Minds Are Tricky Things — Part I

I’ve been reading the literature on neuroscience, cognitive linguistics, psychology and such for a long time now, and the temptation to write about what’s new is overwhelming. There are so many exciting things being learned, and equally there are so many subtle problems of how we can know anything at all about the subjective world. But before I can bombard you with chewy words like “affect” and “epistemology,” I need to explain why any of this matters. It matters because people matter.

It is a difficult and ancient fact that we as conscious beings don’t live in the real world. There are boundaries to what we know and what we can know. I am right now sitting on a couch in my house in Oakland, California. Across the ocean, there is a woman sitting on the floor of her Tokyo apartment. I have never met her, but she is just as much a part of the world as I am. Not my world though. There seem to be boundaries to the things I perceive. Figuring out those boundaries and how things get into and out of them is the process of figuring out me, and everyone else too.

And inside those limits, what is this phantom world I live in? How did I come to believe the things that I believe, and how do others believe other things? Why do I support reproductive rights, while some are staunchly anti-abortion? How come everyone in Morocco wanted me to believe in Allah? What makes me happy, and what makes other happy? Life is full of choices, and I don’t really know how anyone makes them. Not only is understanding the mind linked with the process of understanding what is real, it might just tell us some useful things about the human race.

In a sweating hotel room in Bamako my friend Matthew once made an extraordinary remark: “I don’t know what human nature is,” he said, “and neither do you.” We were talking about tribal rivalries. I had said it was evolutionary, something deep in our species. He retorted, correctly, that no one really knows. These myths we create about ourselves: they can hold us back. They’re dangerous. Better to figure out the truth, if the truth can be known.

And so we come to something that was traditionally the domain of religion, but then, all things were traditionally the domain of religion, because religion was once the organizing principle of entire societies (societies very much simpler than our modern chaoses.) I don’t buy the supernatural explanations anymore. I find them lazy. Are we really unknowable spirits, or can we just look into brains and behaviour to see if we can see what is actually going on? I may not necessarily be a materialist, but I am definitely a naturalist. I believe in looking.

So what’s left? Who purports to be studying the mind? Basically we have psychology, neuroscience, and cognitive linguistics.

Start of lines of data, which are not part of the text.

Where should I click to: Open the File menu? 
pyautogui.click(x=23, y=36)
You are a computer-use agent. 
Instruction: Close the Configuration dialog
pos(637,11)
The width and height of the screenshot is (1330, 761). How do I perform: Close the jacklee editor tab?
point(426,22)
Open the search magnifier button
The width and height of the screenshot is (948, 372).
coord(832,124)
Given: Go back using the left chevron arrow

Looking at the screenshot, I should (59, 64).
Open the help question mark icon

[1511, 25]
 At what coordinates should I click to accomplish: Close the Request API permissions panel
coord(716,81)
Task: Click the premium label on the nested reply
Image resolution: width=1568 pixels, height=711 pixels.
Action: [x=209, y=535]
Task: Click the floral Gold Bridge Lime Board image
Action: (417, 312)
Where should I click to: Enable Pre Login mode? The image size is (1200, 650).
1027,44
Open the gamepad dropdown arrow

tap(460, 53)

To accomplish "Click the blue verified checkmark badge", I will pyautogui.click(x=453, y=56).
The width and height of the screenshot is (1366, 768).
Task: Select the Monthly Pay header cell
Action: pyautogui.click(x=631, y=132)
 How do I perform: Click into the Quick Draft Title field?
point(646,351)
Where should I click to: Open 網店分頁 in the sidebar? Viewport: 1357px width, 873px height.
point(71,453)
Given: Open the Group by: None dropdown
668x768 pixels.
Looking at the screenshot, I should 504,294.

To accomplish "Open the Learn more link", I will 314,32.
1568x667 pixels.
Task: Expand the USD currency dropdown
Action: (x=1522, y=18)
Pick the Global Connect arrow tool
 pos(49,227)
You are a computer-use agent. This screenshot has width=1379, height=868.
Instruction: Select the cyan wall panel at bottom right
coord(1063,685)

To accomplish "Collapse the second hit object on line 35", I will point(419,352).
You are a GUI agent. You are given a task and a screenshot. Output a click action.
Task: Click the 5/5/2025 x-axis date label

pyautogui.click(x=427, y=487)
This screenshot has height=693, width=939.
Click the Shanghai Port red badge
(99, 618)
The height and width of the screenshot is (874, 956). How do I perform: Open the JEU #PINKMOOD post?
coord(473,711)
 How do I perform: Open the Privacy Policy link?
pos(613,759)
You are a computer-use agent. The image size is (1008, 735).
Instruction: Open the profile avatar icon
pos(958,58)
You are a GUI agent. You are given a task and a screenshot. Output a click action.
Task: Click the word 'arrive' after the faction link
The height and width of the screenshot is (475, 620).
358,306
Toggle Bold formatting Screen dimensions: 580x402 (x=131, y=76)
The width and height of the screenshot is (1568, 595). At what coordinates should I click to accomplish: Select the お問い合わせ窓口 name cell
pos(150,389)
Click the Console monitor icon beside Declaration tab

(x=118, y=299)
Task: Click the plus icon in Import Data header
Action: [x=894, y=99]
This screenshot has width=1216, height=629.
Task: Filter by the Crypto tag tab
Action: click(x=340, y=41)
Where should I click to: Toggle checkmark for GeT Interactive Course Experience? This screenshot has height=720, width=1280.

Those are the direct approaches, anyway. Sociology models the group, ethnology and anthropology look at human cultures in general, and economics and politics both postulate a psychology, but the three subjects I’ve mentioned are pretty much the main scientific disciplines claiming to say something about internal mental processes. (Computer Science sometimes thinks it has something to say, but I’m with Dijkstra in noting that the question of whether computers can think is much like the equally pressing question of whether submarines can swim.)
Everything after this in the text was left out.